Leaders from universities in San Diego and Mexico cut a ribbon Tuesday for a new research collaboration on the development of durable materials.
The CaliBaja Center for Resilient Materials and Systems will bring together researchers from UC San Diego and the National Autonomous University of Mexico, or UNAM. Faculty and students from both institutes will develop materials that can withstand severe temperatures and pressures, such as the inside of a jet turbine or a nuclear reactor.
CaliBaja Center director Olivia Graeve said the lack of development in this area is stunting growth in key technologies, such as clean energy.
"So new materials for the fourth, fifth, sixth generation nuclear reactors, fusion type-energy materials — those types of technologies. Those materials don't exist right now," Graeve said.
Graeve's team at UCSD is currently conducting research for the CaliBaja Center, but faculty and students from Mexico will eventually join the group at laboratory space within the university's Jacobs School of Engineering. In exchange, participants from UCSD will join researchers at UNAM's campus in Ensenada.
The goal is to train a new wave of engineers to work on both sides of the border, but also to develop materials applicable for industries including the defense, aerospace and biomedical fields.

#### Exercise details:
Carry on the news piece about the CaliBaja Center for Resilient Materials and Systems from the point where it stops.

[Collected data entries]
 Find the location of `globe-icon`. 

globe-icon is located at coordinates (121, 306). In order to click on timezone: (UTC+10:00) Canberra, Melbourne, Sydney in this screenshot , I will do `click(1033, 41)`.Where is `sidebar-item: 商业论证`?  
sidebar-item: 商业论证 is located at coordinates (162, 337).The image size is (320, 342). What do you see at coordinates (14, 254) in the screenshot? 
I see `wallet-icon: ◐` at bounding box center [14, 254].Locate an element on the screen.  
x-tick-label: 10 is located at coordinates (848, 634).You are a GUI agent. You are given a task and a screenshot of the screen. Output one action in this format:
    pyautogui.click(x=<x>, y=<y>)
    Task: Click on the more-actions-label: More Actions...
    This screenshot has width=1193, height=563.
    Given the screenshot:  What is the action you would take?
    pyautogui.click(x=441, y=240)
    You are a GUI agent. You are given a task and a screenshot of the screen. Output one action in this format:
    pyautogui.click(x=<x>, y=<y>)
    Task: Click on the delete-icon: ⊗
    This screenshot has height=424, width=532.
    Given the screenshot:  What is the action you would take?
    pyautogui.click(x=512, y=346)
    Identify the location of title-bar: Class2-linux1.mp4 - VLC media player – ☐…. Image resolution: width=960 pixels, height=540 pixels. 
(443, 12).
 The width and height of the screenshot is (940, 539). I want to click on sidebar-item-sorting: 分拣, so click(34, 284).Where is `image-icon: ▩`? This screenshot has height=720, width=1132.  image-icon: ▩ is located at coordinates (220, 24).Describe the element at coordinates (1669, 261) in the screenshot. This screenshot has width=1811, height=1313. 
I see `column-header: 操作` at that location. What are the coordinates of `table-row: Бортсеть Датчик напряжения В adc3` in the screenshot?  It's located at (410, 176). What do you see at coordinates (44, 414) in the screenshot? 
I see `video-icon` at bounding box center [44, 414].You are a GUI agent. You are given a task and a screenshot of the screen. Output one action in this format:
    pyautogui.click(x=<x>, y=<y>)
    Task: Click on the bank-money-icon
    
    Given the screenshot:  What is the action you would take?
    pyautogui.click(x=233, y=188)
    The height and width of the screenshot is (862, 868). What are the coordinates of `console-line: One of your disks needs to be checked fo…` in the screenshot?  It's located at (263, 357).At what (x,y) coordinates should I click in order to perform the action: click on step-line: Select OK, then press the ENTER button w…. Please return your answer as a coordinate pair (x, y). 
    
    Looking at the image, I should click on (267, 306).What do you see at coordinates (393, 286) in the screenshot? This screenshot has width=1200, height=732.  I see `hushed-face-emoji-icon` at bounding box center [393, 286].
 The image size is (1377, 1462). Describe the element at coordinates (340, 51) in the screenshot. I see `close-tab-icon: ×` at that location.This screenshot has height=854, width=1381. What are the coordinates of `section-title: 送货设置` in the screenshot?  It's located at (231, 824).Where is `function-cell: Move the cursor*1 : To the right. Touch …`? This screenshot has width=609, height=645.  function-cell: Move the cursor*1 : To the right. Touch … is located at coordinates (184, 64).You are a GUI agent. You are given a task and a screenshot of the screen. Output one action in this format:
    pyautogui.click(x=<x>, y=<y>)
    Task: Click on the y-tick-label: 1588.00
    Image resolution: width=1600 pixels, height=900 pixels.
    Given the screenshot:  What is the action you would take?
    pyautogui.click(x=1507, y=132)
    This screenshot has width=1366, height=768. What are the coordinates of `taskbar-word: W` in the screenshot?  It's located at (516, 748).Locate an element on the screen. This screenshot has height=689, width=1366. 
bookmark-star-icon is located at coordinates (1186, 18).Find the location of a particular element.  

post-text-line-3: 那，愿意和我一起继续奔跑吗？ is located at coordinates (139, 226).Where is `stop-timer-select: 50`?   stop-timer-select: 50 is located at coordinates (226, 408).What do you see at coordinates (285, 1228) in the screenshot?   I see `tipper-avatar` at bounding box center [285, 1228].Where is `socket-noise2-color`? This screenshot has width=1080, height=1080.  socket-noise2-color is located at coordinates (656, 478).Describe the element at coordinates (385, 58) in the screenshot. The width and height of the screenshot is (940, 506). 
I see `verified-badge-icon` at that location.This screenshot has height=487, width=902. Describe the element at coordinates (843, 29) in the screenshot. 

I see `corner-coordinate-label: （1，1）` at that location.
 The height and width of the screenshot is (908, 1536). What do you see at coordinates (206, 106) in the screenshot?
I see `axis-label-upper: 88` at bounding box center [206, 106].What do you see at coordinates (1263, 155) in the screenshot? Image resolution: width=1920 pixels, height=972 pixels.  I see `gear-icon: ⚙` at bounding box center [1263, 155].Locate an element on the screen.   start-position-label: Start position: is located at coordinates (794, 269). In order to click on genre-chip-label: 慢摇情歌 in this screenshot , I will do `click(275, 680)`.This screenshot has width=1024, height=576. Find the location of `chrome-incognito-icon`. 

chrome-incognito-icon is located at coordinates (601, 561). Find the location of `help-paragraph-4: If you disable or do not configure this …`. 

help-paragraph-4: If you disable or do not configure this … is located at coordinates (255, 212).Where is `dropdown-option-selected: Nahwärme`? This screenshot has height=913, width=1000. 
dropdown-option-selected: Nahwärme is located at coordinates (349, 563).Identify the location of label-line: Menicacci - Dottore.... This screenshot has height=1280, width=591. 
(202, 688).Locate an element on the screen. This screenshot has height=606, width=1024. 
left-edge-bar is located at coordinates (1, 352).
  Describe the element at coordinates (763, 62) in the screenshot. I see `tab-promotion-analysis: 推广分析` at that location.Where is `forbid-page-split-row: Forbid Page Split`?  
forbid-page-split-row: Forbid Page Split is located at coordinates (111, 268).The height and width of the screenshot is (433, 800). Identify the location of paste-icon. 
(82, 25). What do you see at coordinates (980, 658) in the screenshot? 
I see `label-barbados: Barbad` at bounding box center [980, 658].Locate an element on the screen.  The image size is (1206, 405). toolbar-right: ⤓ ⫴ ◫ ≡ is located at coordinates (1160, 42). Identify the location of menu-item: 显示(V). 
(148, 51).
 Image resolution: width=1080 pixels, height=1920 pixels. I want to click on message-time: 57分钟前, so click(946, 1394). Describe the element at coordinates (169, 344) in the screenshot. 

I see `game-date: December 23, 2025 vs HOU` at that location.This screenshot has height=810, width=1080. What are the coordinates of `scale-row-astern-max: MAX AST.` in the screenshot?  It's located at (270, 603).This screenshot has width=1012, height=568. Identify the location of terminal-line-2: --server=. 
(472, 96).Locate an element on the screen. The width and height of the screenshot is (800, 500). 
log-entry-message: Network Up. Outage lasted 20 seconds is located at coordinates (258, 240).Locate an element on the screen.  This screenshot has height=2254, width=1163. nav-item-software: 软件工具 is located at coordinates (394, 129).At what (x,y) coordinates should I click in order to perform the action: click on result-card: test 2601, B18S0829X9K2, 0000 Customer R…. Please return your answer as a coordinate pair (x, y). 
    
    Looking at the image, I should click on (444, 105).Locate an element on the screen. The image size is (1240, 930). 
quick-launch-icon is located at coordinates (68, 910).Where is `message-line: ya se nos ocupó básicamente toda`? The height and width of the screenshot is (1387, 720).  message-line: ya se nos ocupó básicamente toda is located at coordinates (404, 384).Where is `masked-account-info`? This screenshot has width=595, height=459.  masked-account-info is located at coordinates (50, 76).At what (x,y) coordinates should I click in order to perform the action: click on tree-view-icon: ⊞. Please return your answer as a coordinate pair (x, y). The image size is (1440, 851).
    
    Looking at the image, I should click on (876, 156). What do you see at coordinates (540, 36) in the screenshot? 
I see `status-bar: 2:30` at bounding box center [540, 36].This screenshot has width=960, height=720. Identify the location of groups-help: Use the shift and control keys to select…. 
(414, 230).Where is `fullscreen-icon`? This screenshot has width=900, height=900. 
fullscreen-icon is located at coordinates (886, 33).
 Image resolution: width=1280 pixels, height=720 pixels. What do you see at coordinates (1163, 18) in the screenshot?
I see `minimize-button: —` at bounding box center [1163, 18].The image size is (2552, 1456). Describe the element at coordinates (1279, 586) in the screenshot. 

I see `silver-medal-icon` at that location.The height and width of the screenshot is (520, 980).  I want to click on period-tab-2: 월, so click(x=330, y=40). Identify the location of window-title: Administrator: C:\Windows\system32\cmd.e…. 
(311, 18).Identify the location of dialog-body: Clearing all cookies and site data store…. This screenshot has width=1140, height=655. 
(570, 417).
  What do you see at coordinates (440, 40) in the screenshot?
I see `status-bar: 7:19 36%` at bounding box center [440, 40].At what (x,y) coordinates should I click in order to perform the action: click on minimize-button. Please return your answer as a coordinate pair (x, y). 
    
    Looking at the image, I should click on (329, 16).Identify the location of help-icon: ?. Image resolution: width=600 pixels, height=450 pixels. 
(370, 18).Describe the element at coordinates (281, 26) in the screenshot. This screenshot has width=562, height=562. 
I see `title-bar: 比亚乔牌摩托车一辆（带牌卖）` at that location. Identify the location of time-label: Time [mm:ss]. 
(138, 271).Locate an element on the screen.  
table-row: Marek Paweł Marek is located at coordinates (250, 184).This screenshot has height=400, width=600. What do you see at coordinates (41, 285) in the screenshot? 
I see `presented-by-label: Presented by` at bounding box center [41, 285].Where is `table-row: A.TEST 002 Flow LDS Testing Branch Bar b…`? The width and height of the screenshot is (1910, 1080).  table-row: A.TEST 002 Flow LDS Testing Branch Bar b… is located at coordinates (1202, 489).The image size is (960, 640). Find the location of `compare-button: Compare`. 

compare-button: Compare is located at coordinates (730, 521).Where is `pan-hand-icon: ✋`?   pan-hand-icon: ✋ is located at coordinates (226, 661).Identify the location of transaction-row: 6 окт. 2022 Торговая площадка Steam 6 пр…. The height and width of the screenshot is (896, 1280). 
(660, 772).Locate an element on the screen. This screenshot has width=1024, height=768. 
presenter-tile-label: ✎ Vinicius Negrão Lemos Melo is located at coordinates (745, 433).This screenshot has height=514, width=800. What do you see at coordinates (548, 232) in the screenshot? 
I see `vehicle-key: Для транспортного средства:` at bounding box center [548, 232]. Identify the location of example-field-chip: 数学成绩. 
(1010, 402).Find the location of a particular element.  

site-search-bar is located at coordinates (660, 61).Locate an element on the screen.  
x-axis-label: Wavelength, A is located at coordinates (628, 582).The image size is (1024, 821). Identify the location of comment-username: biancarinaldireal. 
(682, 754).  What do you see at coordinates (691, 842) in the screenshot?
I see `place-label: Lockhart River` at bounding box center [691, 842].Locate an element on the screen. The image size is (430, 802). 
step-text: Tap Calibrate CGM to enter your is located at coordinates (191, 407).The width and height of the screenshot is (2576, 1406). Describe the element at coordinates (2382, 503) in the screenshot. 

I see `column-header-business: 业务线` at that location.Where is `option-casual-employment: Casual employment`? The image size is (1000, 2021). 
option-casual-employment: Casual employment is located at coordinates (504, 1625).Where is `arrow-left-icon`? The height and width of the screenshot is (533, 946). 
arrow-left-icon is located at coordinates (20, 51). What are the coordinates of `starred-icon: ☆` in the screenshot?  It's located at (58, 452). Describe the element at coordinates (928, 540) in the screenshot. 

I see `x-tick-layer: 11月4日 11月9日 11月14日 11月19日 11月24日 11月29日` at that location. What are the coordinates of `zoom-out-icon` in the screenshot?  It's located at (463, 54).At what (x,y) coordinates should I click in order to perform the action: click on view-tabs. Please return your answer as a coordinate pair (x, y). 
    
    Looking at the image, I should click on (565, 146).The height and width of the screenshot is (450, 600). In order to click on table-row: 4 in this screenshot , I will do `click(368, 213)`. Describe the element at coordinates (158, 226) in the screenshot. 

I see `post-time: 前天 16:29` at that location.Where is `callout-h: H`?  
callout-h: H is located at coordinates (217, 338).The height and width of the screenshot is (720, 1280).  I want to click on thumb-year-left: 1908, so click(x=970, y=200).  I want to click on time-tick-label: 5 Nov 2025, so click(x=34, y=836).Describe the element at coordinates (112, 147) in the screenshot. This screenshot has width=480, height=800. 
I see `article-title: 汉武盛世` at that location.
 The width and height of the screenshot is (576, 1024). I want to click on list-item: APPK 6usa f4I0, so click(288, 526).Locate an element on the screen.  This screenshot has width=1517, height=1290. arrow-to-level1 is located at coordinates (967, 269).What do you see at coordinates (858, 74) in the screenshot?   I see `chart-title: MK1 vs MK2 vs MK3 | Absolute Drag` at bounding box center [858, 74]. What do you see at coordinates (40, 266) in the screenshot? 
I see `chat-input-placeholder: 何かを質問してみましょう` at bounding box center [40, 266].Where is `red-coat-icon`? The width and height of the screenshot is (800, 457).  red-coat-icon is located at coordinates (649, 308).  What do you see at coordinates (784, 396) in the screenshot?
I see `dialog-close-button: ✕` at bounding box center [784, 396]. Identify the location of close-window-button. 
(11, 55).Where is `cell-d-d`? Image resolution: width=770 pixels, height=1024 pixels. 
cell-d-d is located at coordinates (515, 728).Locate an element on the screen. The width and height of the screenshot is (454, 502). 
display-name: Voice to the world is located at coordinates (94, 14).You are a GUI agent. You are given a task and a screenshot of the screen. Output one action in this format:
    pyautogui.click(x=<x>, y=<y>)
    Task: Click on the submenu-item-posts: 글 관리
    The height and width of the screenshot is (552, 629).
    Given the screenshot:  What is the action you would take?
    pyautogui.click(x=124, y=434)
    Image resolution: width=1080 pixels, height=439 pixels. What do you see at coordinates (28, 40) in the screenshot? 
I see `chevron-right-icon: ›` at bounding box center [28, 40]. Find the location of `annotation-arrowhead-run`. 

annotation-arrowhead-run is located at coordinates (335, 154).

#### Written response:
Representatives from industries in Mexico also attended the inauguration to sign an agreement formalizing their support of the collaboration's work.
Graeve said the CaliBaja Center's efforts will also benefit San Diegans.
"I think that we all depend on a strong economy, and if we can promote a better economy for the region by because of the development of new technologies, I think we're all going to be better off," she said.
Mexico's undersecretary of external affairs, Paulo Carreno, also attended Tuesday's ceremony. He thinks the impact will be even greater.
"I think we have a clear opportunity to grow and to develop new technologies, to develop new forms to really build — and I don't want to sound too corny, really — build a better future," Carreno said.